Chihuahua or Muffin?

Categories computer vision

Detecting Chihuahuas vs Muffins

A while ago I stumbled upon this funny post by Mariya Yao which talks about a series of memes which put together completely unrelated objects that are very resembling to each other. It further compares different machine learning classification APIS to know which one correctly predicts best.

Based on this, I wonder how good is a raw pretrained imagenet network using the pretrained network resnet34, provided by pytorch, using the fastai library.
According to this, the model has an accuracy of 73.3%. I will only test on these edge cases studied by Mariya.

Also, I wanted to show how little code is needed to do this using the fastai library. It is extraordinary how fast it can be! I also used the library to further train a model with a small set of muffin and chihuahuas images using transfer learning.

This experiment was made using fast.ai 1.0.38 and Pytorch 1.0.

Setup

I start by including the fastai libraries and setting up some other necessary code to make it look nicer in OSX

In [1]:
%matplotlib inline
%reload_ext autoreload
%autoreload 2

from fastai import *
from fastai.vision import *
In [2]:
# Use in case of retina display
from IPython.display import set_matplotlib_formats
set_matplotlib_formats('retina')
In [3]:
path = Path('/home/duguet/data/chihuahua-muffin')

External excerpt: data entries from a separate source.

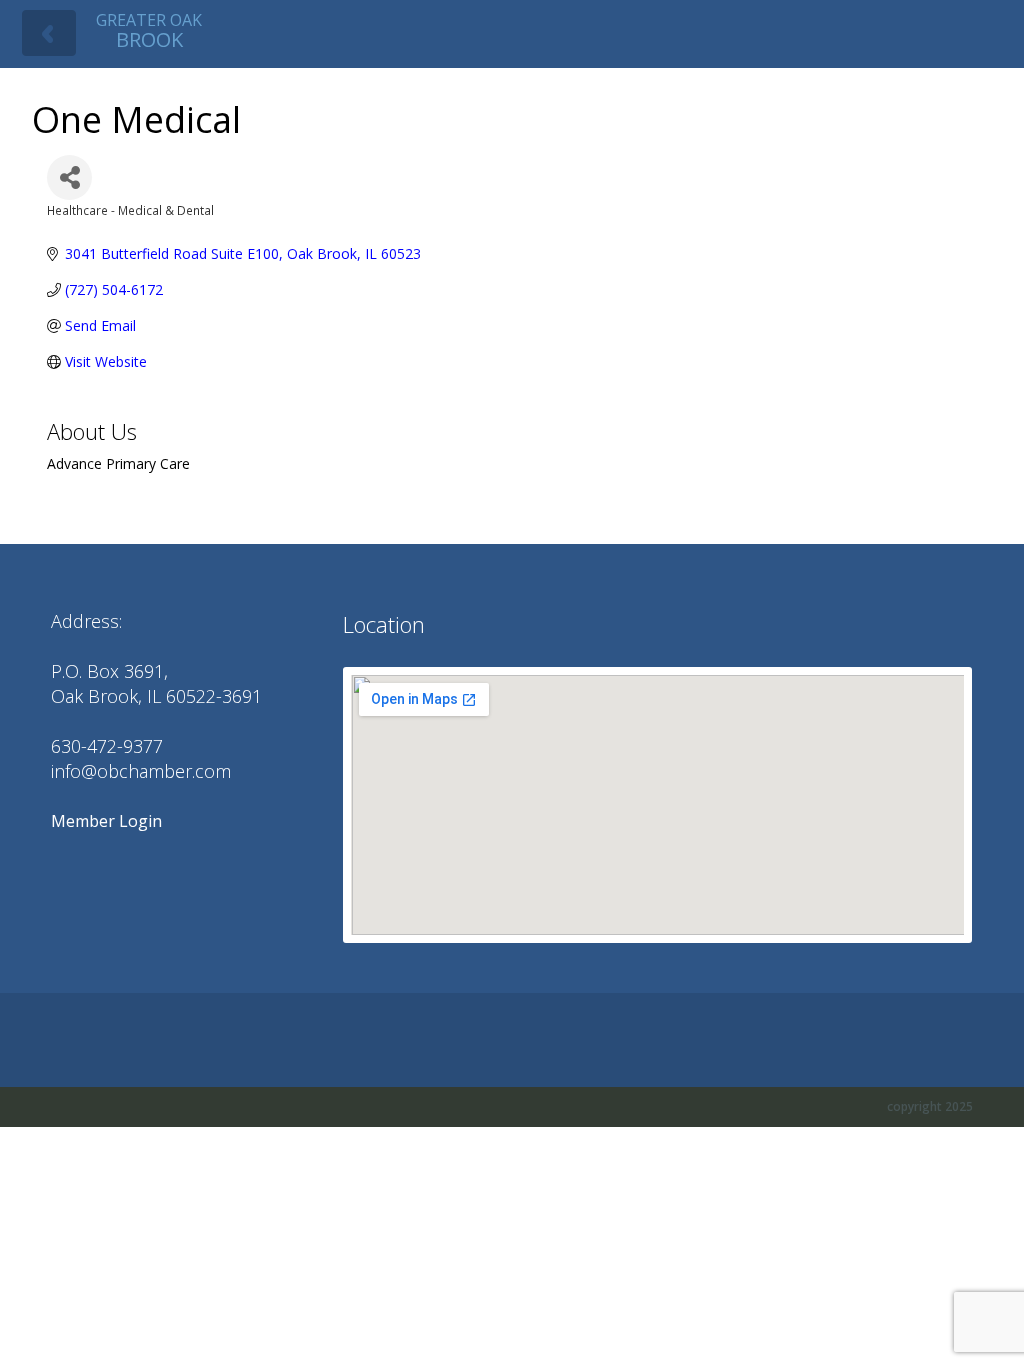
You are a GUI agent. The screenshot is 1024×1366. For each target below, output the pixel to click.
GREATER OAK (149, 30)
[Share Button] (69, 177)
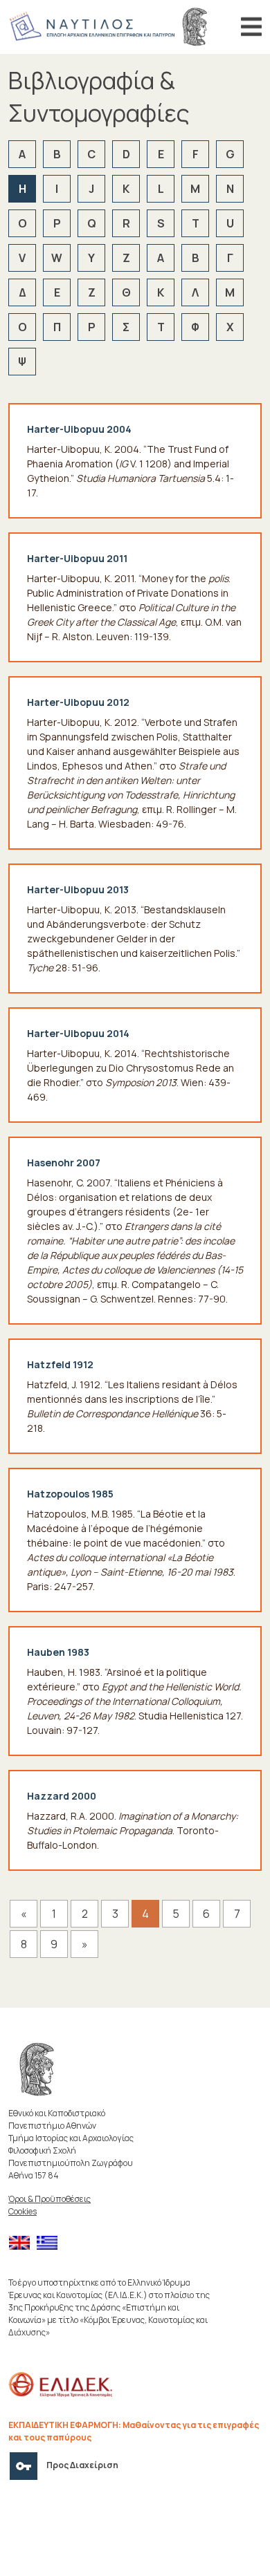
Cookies (22, 2211)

Here, I set up my data folder. Inside this folder, the easiest way for me is to separate the classes in folders. This would be the structure:

In [4]:
path_string = str(path)
!tree -d $path_string
/home/duguet/data/chihuahua-muffin
├── models
├── other
├── test
│   ├── chihuahua
│   └── muffin
└── train
    ├── chihuahua
    └── muffin

8 directories

I created a folder train in which we are not interested right now for predicting, and a folder test which will have the images Mariya used for testing these algorithms. We see that for both folders, I created the subfolders chihuahua and muffin, which correspond to their different classes.

In [5]:
testset = path/'test'; trainset=path/'train'

In short, I downloaded the 16 images used for testing and put them in the testset folder.

In [6]:
!tree $path_string/test
/home/duguet/data/chihuahua-muffin/test
├── chihuahua
│   ├── test12.png
│   ├── test14.png
│   ├── test15.png
│   ├── test2.png
│   ├── test4.png
│   ├── test6.png
│   ├── test7.png
│   └── test9.png
└── muffin
    ├── test1.png
    ├── test10.png
    ├── test11.png
    ├── test13.png
    ├── test16.png
    ├── test3.png
    ├── test5.png
    └── test8.png

2 directories, 16 files

Test ImageNet Pretrained Network

The original Imagenet dataset was prepared to detect more than 20k categories, but the ILSVRC competition which was the biggest image classification competition for years, used 1000 synsets (or classes) to classify. The model available for Pytorch (and inherited by the fastai library) is trained for this amount of classes.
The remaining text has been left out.